Arjantin merkezli Resumen Latinoamericano’da “Türkiye-İsrail Gerilimi ve Bölgede Yükselen Askeri Güç Dengesi” başlıklı makale yayımlandı. Türkiye ile İsrail arasında son dönemde artan gerilimin, Orta Doğu ve Akdeniz bölgesindeki diplomatik ve askeri dengeleri etkileyen önemli bir unsur haline geldiği belirtilen makalede, “Düşünce kurulularının raporları ve uluslararası haber kaynakları, bölgedeki çatışma ihtimalinin tartışılmasına neden olan olaylara işaret ediyor. Filistin direniş hareketi Hamas’ın 7 Ekim 2023’teki sürpriz saldırısı, Türkiye ile İsrail arasındaki gerilimin artmasına katkıda bulundu. Bu olayın ardından İsrail’in Gazze Şeridi’ni işgal etmesi ve şiddetli çatışmalara sahne olan bu süreç, Türkiye tarafından sert tepkilerle karşılandı. Türkiye, Gazze operasyonları nedeniyle İsrail’i kınayarak Uluslararası Adalet Divanı’nda Siyonist yapıya karşı dava açma sürecine katıldı ve ticari ilişkileri askıya aldı. Ankara, İsrail’in muhtemel bir Lübnan işgaline karşı doğrudan müdahale edeceği uyarısında bulundu. Bu gerilim sırasında, Suriye’nin kuzeyinde Türkiye destekli Suriye Ulusal Ordusu, Türkiye’nin terör örgütü olarak tanıdığı SDG’ye yönelik operasyonlarını sürdürdü. Aynı zamanda Hayat Tahrir el Şam liderliğindeki isyancı gruplar, Esad rejiminin çökmesiyle Suriye’de geçiş hükümetini kurarak Türkiye ile ilişkileri normalleştirme sürecine girdi.” denildi.

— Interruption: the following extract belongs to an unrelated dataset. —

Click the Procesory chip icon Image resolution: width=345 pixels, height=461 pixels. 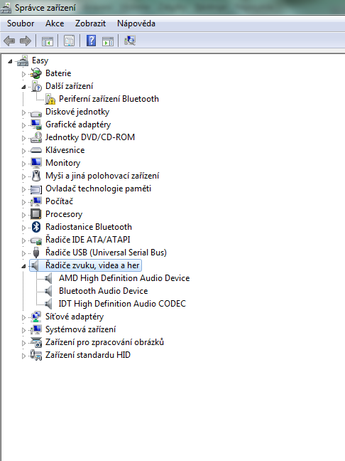point(36,214)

- Askeri Güç ve Savunma Sanayiindeki Atılımlar
Milli Savunma Bakanlığının toplam 31 savaş gemisinin eşzamanlı olarak İstanbul ve Gölcük tersanelerinde inşa edildiğini açıkladığı aktarılan makalede, “Bu gemiler arasında TF-2000 hava savunma destroyeri ve milli uçak gemisi Mugem gibi projeler bulunuyor. İnşaatı devam eden projeler kapsamında, modern denizaltılar, çıkarma tankı gemileri ve hızlı saldırı gemileri de yer alıyor. Middle East Eye’a göre bu projelerin maliyeti 8 milyar dolardan fazla olabilir ve Türkiye’nin bölgesel ve uluslararası deniz gücünü dayatma stratejisine işaret ediyor. Türkiye’nin bu atılımları, savunma sanayiinde yüz yıllık ambargoları aşma ve bölgesel gücünü pekiştirme amacı güdüyor. Türkiye ve İsrail arasındaki gerilim devam ederken, iki ülke arasındaki enerji ve lojistik ilişkileri sürmektedir. Azerbaycan’dan gelen ham petrol sevkiyatlarının Türkiye üzerinden İsrail’e ulaşması ve İsrail Ovda havaalanına Türk hava sahasını kullanarak ulaşan Azerbaycan uçakları, stratejik çıkarların öncelikli olduğunu göstermektedir. Düzelen arabuluculuk mekanizmaları ve gerilim azaltma hattı gibi önlemler, taraflar arasındaki çatışma ihtimalini azaltabilir. Bölgedeki karmaşaya rağmen, uluslararası diplomasi aracılığıyla kalıcı barış ve istikrarı sağlamak her iki hükümetin çıkarına olabilir.” ifadelerine yer verildi.